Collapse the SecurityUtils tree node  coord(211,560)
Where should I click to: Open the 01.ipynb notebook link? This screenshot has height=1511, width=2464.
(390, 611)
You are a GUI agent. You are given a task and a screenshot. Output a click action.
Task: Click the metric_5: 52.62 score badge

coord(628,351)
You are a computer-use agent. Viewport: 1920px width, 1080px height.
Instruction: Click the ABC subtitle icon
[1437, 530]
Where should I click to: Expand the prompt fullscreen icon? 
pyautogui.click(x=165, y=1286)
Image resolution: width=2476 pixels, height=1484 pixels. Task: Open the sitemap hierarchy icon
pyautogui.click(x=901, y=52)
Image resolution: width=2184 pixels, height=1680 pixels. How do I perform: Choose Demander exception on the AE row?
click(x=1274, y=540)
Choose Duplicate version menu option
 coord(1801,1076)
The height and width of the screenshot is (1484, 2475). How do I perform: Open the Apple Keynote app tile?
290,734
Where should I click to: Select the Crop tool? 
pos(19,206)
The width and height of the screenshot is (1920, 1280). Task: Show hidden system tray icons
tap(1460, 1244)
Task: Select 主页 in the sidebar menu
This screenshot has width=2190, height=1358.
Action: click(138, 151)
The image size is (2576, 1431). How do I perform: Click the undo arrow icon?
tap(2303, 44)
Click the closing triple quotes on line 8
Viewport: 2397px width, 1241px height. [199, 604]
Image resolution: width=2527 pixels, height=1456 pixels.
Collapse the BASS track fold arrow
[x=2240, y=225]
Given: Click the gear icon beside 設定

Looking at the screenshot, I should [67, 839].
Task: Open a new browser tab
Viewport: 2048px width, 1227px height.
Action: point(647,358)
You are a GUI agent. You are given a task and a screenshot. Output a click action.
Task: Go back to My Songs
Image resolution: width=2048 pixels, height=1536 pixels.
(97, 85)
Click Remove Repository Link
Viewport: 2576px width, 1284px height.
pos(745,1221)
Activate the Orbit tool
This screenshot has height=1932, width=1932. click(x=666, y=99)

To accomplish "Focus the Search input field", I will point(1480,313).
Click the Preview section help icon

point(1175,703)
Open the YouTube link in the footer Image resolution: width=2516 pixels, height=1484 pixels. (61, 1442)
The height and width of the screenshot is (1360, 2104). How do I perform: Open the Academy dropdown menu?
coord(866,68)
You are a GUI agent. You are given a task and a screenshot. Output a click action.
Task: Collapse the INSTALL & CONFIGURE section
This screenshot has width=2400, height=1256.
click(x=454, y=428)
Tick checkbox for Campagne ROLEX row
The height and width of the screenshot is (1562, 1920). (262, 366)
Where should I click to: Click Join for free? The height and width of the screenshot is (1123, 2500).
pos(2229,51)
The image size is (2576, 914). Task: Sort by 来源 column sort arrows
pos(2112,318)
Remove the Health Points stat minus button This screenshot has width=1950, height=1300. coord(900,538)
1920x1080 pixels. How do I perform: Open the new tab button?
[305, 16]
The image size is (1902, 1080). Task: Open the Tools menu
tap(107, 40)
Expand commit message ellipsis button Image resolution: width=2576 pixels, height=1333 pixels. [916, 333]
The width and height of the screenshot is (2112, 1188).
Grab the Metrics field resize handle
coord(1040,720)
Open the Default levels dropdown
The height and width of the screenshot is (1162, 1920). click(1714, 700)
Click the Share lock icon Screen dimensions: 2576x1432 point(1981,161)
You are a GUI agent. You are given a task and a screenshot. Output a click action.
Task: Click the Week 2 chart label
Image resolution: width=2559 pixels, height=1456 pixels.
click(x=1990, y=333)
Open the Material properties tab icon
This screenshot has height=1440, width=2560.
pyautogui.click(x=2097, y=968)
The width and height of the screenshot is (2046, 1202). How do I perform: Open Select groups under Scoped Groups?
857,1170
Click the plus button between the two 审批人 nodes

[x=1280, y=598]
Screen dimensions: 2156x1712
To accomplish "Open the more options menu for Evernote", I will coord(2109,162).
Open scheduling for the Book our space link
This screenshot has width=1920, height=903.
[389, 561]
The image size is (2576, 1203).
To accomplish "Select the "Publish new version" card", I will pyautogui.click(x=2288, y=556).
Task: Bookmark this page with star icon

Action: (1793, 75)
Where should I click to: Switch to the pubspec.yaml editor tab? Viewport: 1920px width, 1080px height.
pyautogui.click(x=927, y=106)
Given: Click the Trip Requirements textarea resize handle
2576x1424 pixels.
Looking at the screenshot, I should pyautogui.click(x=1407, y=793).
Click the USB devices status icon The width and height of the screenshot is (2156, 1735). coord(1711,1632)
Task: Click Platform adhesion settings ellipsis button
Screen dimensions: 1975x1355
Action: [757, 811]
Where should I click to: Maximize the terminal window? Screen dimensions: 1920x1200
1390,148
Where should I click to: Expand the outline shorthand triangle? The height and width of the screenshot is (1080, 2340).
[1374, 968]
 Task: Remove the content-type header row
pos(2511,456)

◆ **Instructions for the task**: The data are to be transcribed in full, exactly as given.

◆ **Output for this task**:
Collapse the SecurityUtils tree node  coord(211,560)
Where should I click to: Open the 01.ipynb notebook link? This screenshot has height=1511, width=2464.
(390, 611)
You are a GUI agent. You are given a task and a screenshot. Output a click action.
Task: Click the metric_5: 52.62 score badge

coord(628,351)
You are a computer-use agent. Viewport: 1920px width, 1080px height.
Instruction: Click the ABC subtitle icon
[1437, 530]
Where should I click to: Expand the prompt fullscreen icon? 
pyautogui.click(x=165, y=1286)
Image resolution: width=2476 pixels, height=1484 pixels. Task: Open the sitemap hierarchy icon
pyautogui.click(x=901, y=52)
Image resolution: width=2184 pixels, height=1680 pixels. How do I perform: Choose Demander exception on the AE row?
click(x=1274, y=540)
Choose Duplicate version menu option
 coord(1801,1076)
The height and width of the screenshot is (1484, 2475). How do I perform: Open the Apple Keynote app tile?
290,734
Where should I click to: Select the Crop tool? 
pos(19,206)
The width and height of the screenshot is (1920, 1280). Task: Show hidden system tray icons
tap(1460, 1244)
Task: Select 主页 in the sidebar menu
This screenshot has width=2190, height=1358.
Action: click(138, 151)
The image size is (2576, 1431). How do I perform: Click the undo arrow icon?
tap(2303, 44)
Click the closing triple quotes on line 8
Viewport: 2397px width, 1241px height. [199, 604]
Image resolution: width=2527 pixels, height=1456 pixels.
Collapse the BASS track fold arrow
[x=2240, y=225]
Given: Click the gear icon beside 設定

Looking at the screenshot, I should [67, 839].
Task: Open a new browser tab
Viewport: 2048px width, 1227px height.
Action: point(647,358)
You are a GUI agent. You are given a task and a screenshot. Output a click action.
Task: Go back to My Songs
Image resolution: width=2048 pixels, height=1536 pixels.
(97, 85)
Click Remove Repository Link
Viewport: 2576px width, 1284px height.
pos(745,1221)
Activate the Orbit tool
This screenshot has height=1932, width=1932. click(x=666, y=99)

To accomplish "Focus the Search input field", I will point(1480,313).
Click the Preview section help icon

point(1175,703)
Open the YouTube link in the footer Image resolution: width=2516 pixels, height=1484 pixels. (61, 1442)
The height and width of the screenshot is (1360, 2104). How do I perform: Open the Academy dropdown menu?
coord(866,68)
You are a GUI agent. You are given a task and a screenshot. Output a click action.
Task: Collapse the INSTALL & CONFIGURE section
This screenshot has width=2400, height=1256.
click(x=454, y=428)
Tick checkbox for Campagne ROLEX row
The height and width of the screenshot is (1562, 1920). (262, 366)
Where should I click to: Click Join for free? The height and width of the screenshot is (1123, 2500).
pos(2229,51)
The image size is (2576, 914). Task: Sort by 来源 column sort arrows
pos(2112,318)
Remove the Health Points stat minus button This screenshot has width=1950, height=1300. coord(900,538)
1920x1080 pixels. How do I perform: Open the new tab button?
[305, 16]
The image size is (1902, 1080). Task: Open the Tools menu
tap(107, 40)
Expand commit message ellipsis button Image resolution: width=2576 pixels, height=1333 pixels. [916, 333]
The width and height of the screenshot is (2112, 1188).
Grab the Metrics field resize handle
coord(1040,720)
Open the Default levels dropdown
The height and width of the screenshot is (1162, 1920). click(1714, 700)
Click the Share lock icon Screen dimensions: 2576x1432 point(1981,161)
You are a GUI agent. You are given a task and a screenshot. Output a click action.
Task: Click the Week 2 chart label
Image resolution: width=2559 pixels, height=1456 pixels.
click(x=1990, y=333)
Open the Material properties tab icon
This screenshot has height=1440, width=2560.
pyautogui.click(x=2097, y=968)
The width and height of the screenshot is (2046, 1202). How do I perform: Open Select groups under Scoped Groups?
857,1170
Click the plus button between the two 审批人 nodes

[x=1280, y=598]
Screen dimensions: 2156x1712
To accomplish "Open the more options menu for Evernote", I will coord(2109,162).
Open scheduling for the Book our space link
This screenshot has width=1920, height=903.
[389, 561]
The image size is (2576, 1203).
To accomplish "Select the "Publish new version" card", I will pyautogui.click(x=2288, y=556).
Task: Bookmark this page with star icon

Action: (1793, 75)
Where should I click to: Switch to the pubspec.yaml editor tab? Viewport: 1920px width, 1080px height.
pyautogui.click(x=927, y=106)
Given: Click the Trip Requirements textarea resize handle
2576x1424 pixels.
Looking at the screenshot, I should pyautogui.click(x=1407, y=793).
Click the USB devices status icon The width and height of the screenshot is (2156, 1735). coord(1711,1632)
Task: Click Platform adhesion settings ellipsis button
Screen dimensions: 1975x1355
Action: [757, 811]
Where should I click to: Maximize the terminal window? Screen dimensions: 1920x1200
1390,148
Where should I click to: Expand the outline shorthand triangle? The height and width of the screenshot is (1080, 2340).
[1374, 968]
 Task: Remove the content-type header row
pos(2511,456)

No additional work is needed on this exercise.